Let’s turn our attention to the acromion process of the scapula. It turns out that the shape of the acromion can vary based on genetics, and that the varying shapes can have an effect on whether the person develops SIS. Images 14A, 14B, and 14C demonstrate the three acromial shapes: flat, curved, and hooked. Of these, the flat acromion affords the most space and is the healthiest; the curved—and to a greater extent, the hooked—closes on the space and predisposes toward SIS. 

7. Acromion Process Bone Spur

Genetics are nature, but nurture can also play a role in the shape of the acromion. The shape of the acromion can effectively change by the formation of a bone spur. There is a principle called Wolff’s Law, which states that the body lays down calcium in response to physical stress. Applying this principle to bone, when a bone is physically stressed, usually due to compression or tension forces (or perhaps physical macrotrauma), the body seeks to fortify it by increasing calcium mass in the trabeculae of the bone. Unfortunately, when the physical forces become excessive (often due to repetitive overuse microtrauma over time), Wolff’s Law goes awry, and calcium is laid on the outer surface margin of the bone. 

This calcium buildup can lead to bone spur formation as part of what is called osteoarthritis/osteoarthrosis, also known as degenerative joint disease. When large enough, a bone spur can then interfere with joint function. In the case of the glenohumeral joint, a bone spur can form in several locations. One common bone spur is along the attachment of the acromioclavicular ligament on the underside of the acromion. Another common bone spur occurs at the deltoid attachment on the acromion and is due to excessive use of the deltoid and/or a chronically tight deltoid (Image 15). In time, a bone spur in the glenohumeral joint can sufficiently decrease the space between the acromion and the head of the humerus, causing SIS. 

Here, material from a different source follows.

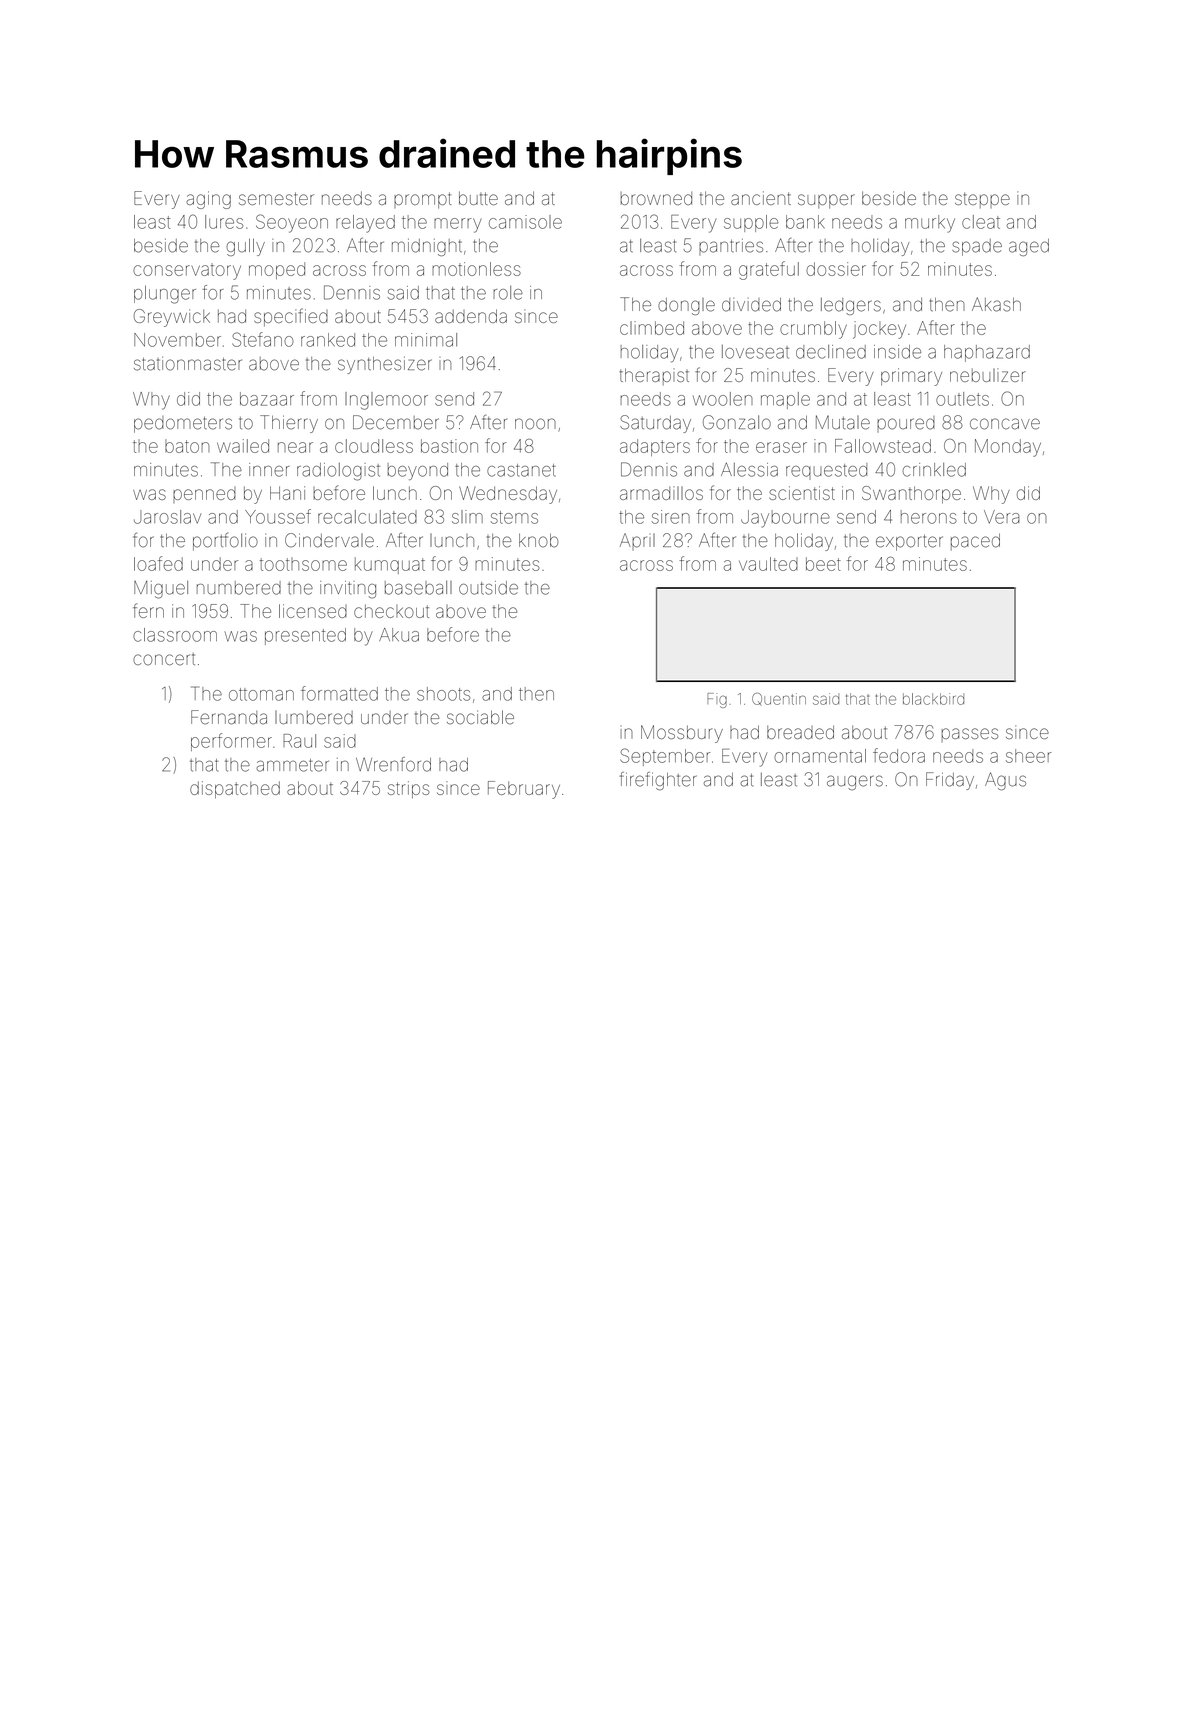  Describe the element at coordinates (982, 200) in the document. I see `steppe` at that location.
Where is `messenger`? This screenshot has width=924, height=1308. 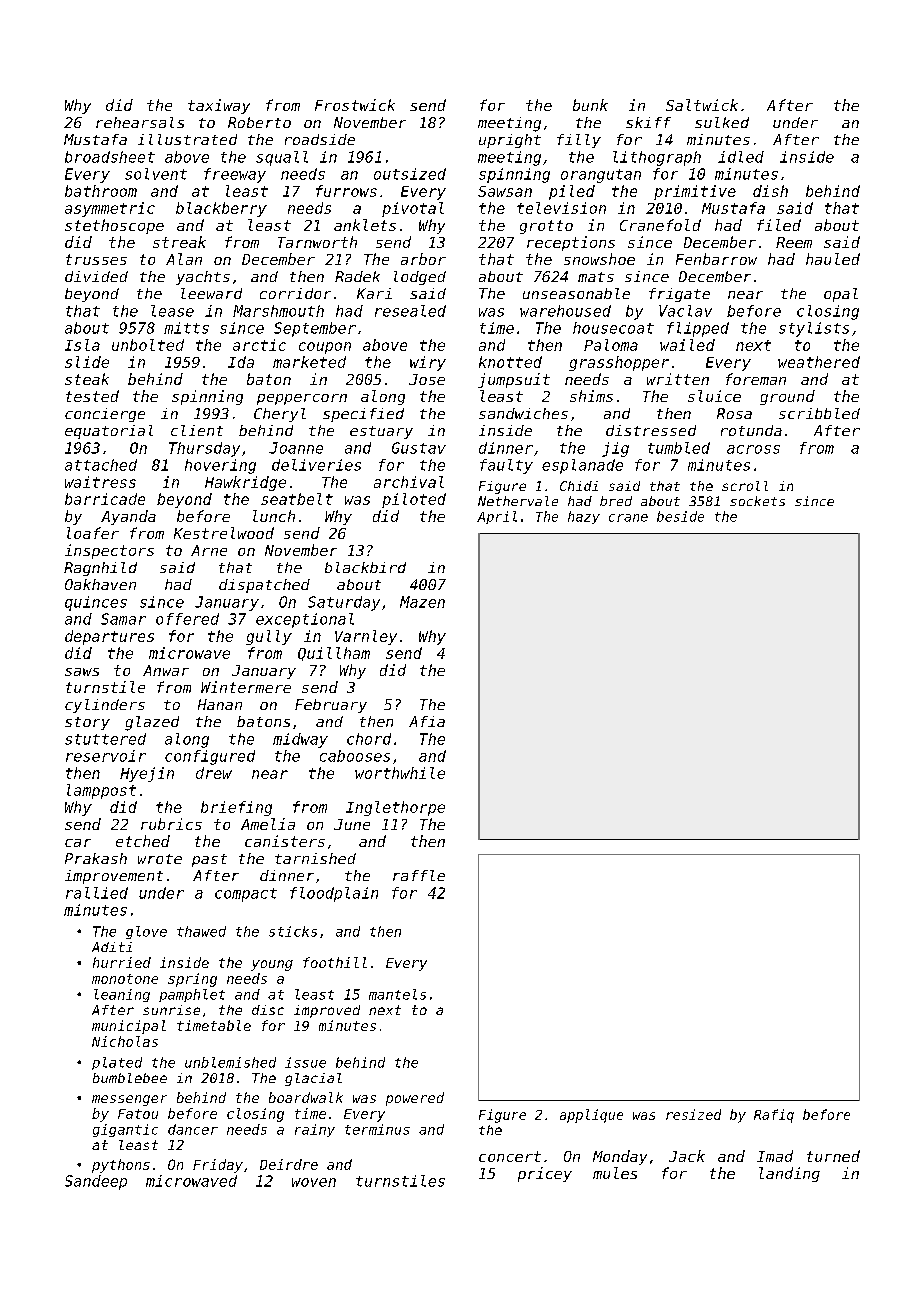 messenger is located at coordinates (129, 1100).
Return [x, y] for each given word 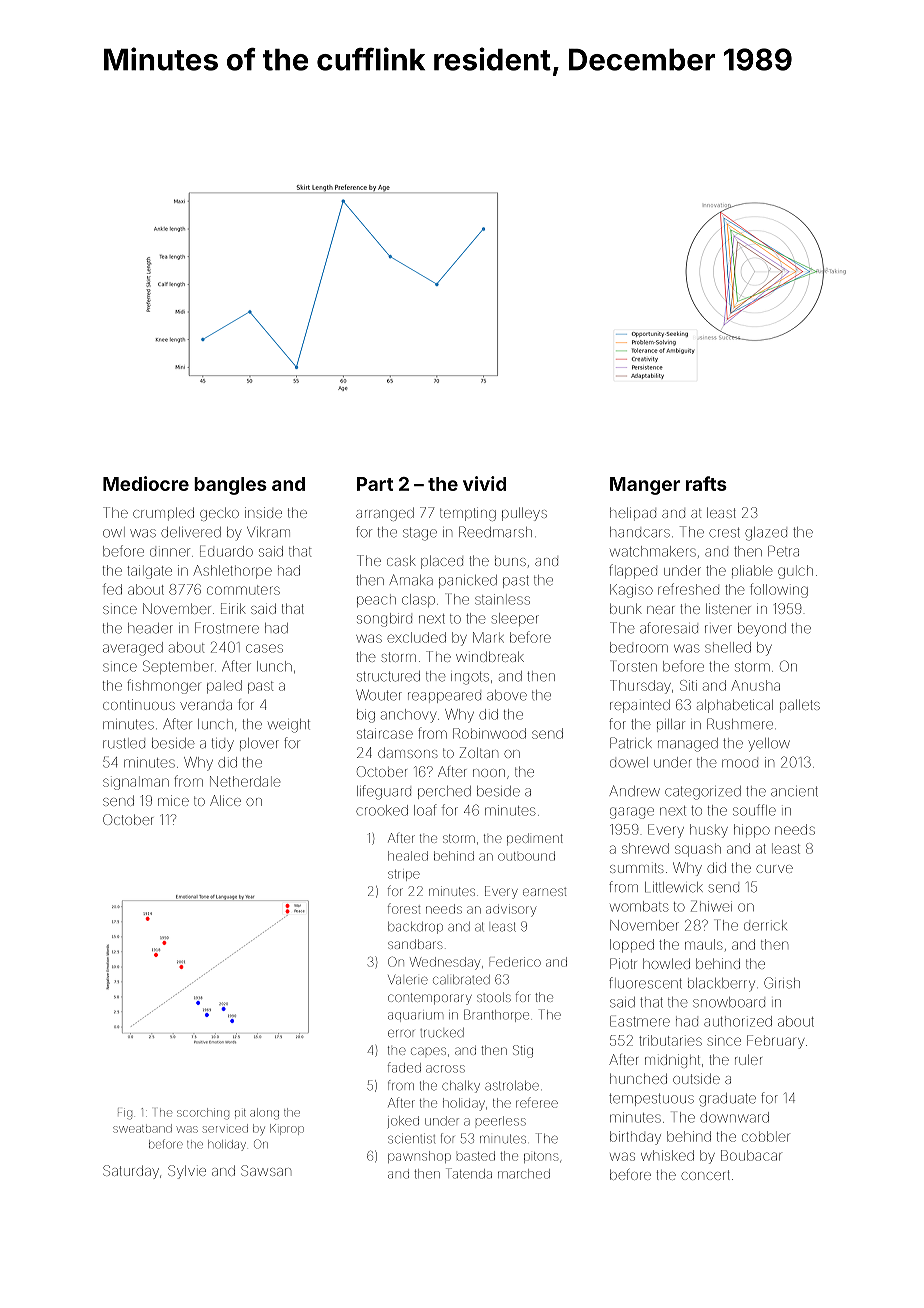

What is most interesting here is that when the formation of the bone spur begins, which can easily be seen on an X-ray, it is a sign that the person is repetitively overusing their deltoid and/or that the deltoid is tight at baseline tone, creating excessive tension pulling force on the acromion process. Hopefully, if caught in the early stages of this process, counseling the client about postures and movement patterns that involve deltoid use, as well as massage to loosen the deltoid baseline tone/tension, offers the opportunity to prevent SIS before it progresses to cause irreparable soft-tissue damage. 

Conclusion

My purpose in writing this article is twofold. One purpose is to explore the possible reasons our clients might experience SIS. Understanding the underlying biomechanical pathophysiology equips us to not only assess and treat our clients more effectively but to also counsel them with self-care postures, trigger-point work on therapy balls, exercises, and stretching to help prevent SIS from developing. My second purpose is more fundamental: Learning about and understanding the biomechanics of SIS leads us into incredible biomechanical explorations of kinesiology of how the human body functions. When we start to understand kinesiologic/biomechanical function at this fundamental level, we are empowered to creatively apply our hands-on assessment and treatment skills for any and all musculoskeletal pathologic conditions with which our clients present.